READING TEXT START

Chocolate sponge biscuit

  • 4 eggs
  • 80 grams (2.82 ounces) sugar
  • 80 grams (2.82 ounces) flour
  • 30 grams (1.06 ounces) cocoa powder
  • 40 grams (1.41 ounces) butter
  • 6 grams (0.21 ounces) baking powder


  • 150 grams (5.29 ounces) milk
  • 2 drops mint oil
  • 50 grams (1.76 ounces) sugar

Mint cream-mousse

  • 10 grams (0.35 ounces) gelatin
  • 60 grams (2.12 ounces) water
  • 80 grams (2.82 ounces) sugar
  • 300 grams (10.58 ounces) whipping cream
  • 250 grams (8.82 ounces) mascarpone cheese
  • 2 teaspoons matcha powder
  • 3 drops mint oil


  • Mixing Bowls

    You'll need a few bowls of different sizes. Use one for whisking the eggs and sugar, another for sifting the dry ingredients, and one more for the cream-mousse mixture.

  • Mixer

    A stand mixer will make the task easier, but a hand mixer works just as well. Just remember to adjust the speed as needed.

  • Sifter

    A fine mesh sieve is ideal for sifting flour and cocoa together, ensuring a smooth and lump-free batter.

  • Spatula

    A silicone spatula is perfect for gently folding the ingredients together without deflating the mixture.

READING TEXT END

_EXERCISE SET:_
• 1. Answer these questions about the recipe, each on its own line and marked (a), (b), (c) like the questions.
(a) How many eggs does the chocolate sponge biscuit call for?
(b) How much mascarpone cheese goes into the mint cream-mousse?
(c) What kind of sifter is called ideal for sifting flour and cocoa together?
• 2. Reproduce the recipe word for word from "A stand mixer" to "and lump-free batter.".

COLLECTED DATA START

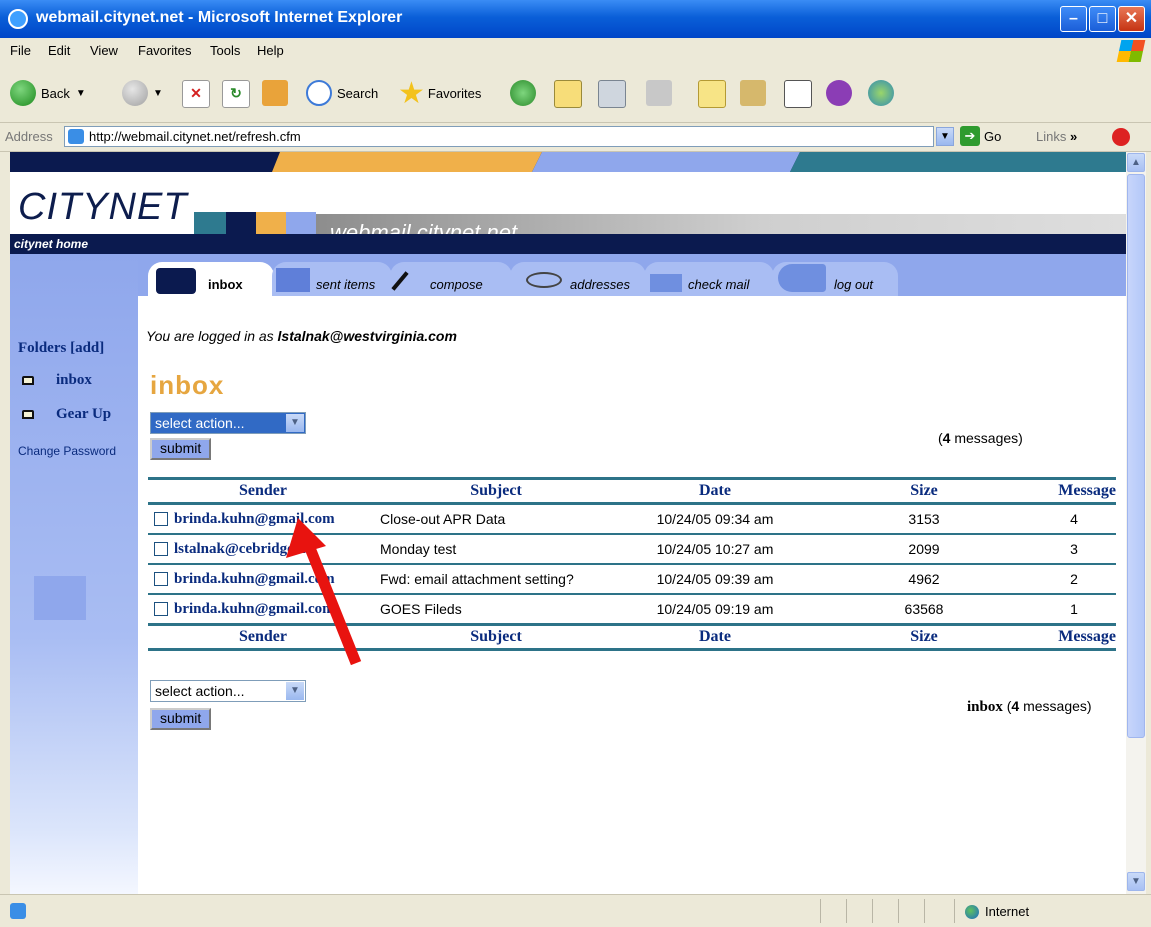 Image resolution: width=1151 pixels, height=927 pixels. Describe the element at coordinates (924, 637) in the screenshot. I see `column-footer-size: Size` at that location.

COLLECTED DATA END

_RESULTS FOR THE EXERCISE:_
• 1.
(a) 4 eggs
(b) 250 grams (8.82 ounces)
(c) A fine mesh sieve

• 2.
A stand mixer will make the task easier, but a hand mixer works just as well. Just remember to adjust the speed as needed.

  • Sifter

    A fine mesh sieve is ideal for sifting flour and cocoa together, ensuring a smooth and lump-free batter.